News

Helping refugee families in the UK

28 January 2021

Community Voices is a new series of posts written by the organisations we support. We hope to provide a platform for local charities to share their expertise and offer their unique insight into the opportunities available to and challenges faced by Buckinghamshire residents.

This week, we hear from Wycombe Refugee Partnership  who received a multiyear grant through our Local & Community  programme in 2020.


Wycombe Refugee Partnership (WRP) is a multi-cultural group in High Wycombe who have come together out of a shared concern to help refugee families in the UK. We find them private rental accommodation in the Wycombe area and give wraparound support, helping with job-seeking and registration with schools, doctors, dentists and English classes. By the end of 2020 we had resettled 21 families.

Here are some of the things we have achieved through our work over the past year.

- Data section:
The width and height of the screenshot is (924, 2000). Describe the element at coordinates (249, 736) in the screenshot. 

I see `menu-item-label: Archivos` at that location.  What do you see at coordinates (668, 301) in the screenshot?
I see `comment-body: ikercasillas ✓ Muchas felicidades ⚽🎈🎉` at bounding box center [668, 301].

- Job item: Continue the post about Wycombe Refugee Partnership's work with refugee families, picking up right after its last sentence.

- Result of this exercise:
Mellor House

Purchased by Chilterns Area Quaker Meeting in 2018, Mellor House is operated by WRP as a half-way house for refugee families in High Wycombe, while they establish themselves in the UK. It has housed three families so far, the third moving in just as lockdown was taking hold.

Community Response project

For five years WRP had a clearly defined remit: to resettle families with refugee status in High Wycombe. Then, a week into lockdown, an asylum seeker living in High Wycombe approached us for help, and it soon became evident that there was a wider need in the community. We managed to obtain some funding to provide emergency support to refugees and asylum-seekers in the area – visiting applicants, identifying their needs and providing for them with supermarket vouchers, fresh food from supermarket overstocks and a number of local support groups, halal meat where required, and a great many other items such as bicycles, laptops, school stationery, furniture, shoes and clothes.

Education

The education team and the English for Speakers of Other Languages (ESOL) volunteers work hard to support our families.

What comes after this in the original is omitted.